In the present study, maternal accelerometer-measured PA was significantly related to child accelerometer-measured PA from two to six years of age. Previously, parental-child PA relationships have been reported with inconsistent results and the ages of the children are mostly above six years of age [26,27,28,29,30,31,32,33,34,35,36,37,38]. We could not find evidence of child sex differences in the correlation between parental and child accelerometer-measured PA, which suggests that the associations were similar for boys and girls, in line with a previous study [34]. During the first years of a child’s life, they spend more time with their parents than later in life, and it is not uncommon that mothers spend more time with their children than fathers [67]. This could possibly explain the differences in reported associations with age and sex, with a stronger association between mothers' and children's PA in preschool age [27, 28, 34]. It is important to acknowledge that the direction of causality is unknown, and it is possible that an active child drives the mothers PA. Nevertheless, parental accelerometer-measured PA is still an interesting factor, especially as it has been demonstrated previously that interventions involving the whole family seem to offer slightly better effectiveness for enhancing child PA [4].

Strength and limitations

One important strength of this study is the frequent follow-up of PA in children at this young age with a high wear compliance (number of valid days 6.74 of 7). This, together with the accelerometry provide robust data to make conclusions on how child accelerometer-measured PA change over time.

An apparent limitation in the present study is the number of missing cases. Attrition of the study sample is unfortunately common in longitudinal studies ( [68, 69]) and when following families during the toddler years it is expected to lose participants. However, the statistical method was chosen with this limitation in mind and LMM is a flexible tool with the advantage of being able to deal with missing values [55]. We believe that the internal validity is strong, however the external validity and the generalizability of our results might be limited. We performed drop-out analyses and found that excluded families were more likely to be in the high-risk group (p<.010) and had lower educational levels (p=.035) than included families. It is possible that this could have affected the results in regard to the SES relationship to child accelerometer-measured PA and our findings should be interpreted with the high SES-status in mind. Since data in the present study is collected from an RCT it is important to consider the possibility of an intervention effect affecting the results.

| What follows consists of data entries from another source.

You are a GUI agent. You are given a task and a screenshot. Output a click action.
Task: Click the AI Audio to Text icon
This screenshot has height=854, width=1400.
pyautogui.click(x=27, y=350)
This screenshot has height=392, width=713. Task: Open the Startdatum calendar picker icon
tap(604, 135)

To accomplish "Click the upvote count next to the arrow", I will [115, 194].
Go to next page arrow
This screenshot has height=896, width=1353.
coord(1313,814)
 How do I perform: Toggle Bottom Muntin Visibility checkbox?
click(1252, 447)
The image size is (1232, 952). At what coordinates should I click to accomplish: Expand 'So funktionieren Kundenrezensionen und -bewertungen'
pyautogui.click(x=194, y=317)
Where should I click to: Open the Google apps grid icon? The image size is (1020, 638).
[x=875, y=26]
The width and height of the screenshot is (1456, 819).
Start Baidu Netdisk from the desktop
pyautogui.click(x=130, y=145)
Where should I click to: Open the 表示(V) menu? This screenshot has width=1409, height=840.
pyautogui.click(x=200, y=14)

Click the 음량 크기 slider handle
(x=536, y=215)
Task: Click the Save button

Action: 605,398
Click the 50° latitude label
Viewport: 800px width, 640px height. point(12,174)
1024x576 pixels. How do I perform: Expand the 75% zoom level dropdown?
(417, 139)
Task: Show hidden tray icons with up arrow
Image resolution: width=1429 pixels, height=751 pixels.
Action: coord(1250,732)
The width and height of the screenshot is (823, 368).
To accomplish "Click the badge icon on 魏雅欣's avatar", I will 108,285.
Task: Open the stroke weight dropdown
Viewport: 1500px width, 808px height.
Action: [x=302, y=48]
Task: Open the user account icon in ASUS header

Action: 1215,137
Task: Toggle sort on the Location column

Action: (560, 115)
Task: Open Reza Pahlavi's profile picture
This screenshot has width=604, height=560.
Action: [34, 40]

However, since we excluded the intervention group and the control and reference group did not receive any additional information, other than information usually provided by the health care centers in Sweden regarding the topics for the RCT, we do not consider a possible intervention effect as an affecting factor for our results.

Conclusion

PA increased on average with 11% per year, similarly for boys and girls and from three years of age children were more active during weekdays than weekend days. These results indicate that child PA benefits from active stimulation by parents and care takers already from early ages. The findings herein also indicate that children might benefit from different setups of interventions and future studies should focus on identifying attributes of possible intervention designs for weekend days as well as characterize the least active children. Moreover, the seemingly natural increase in PA over these young years needs to be consider when interpreting results from interventions, and not to be assigned to any specific intervention per se.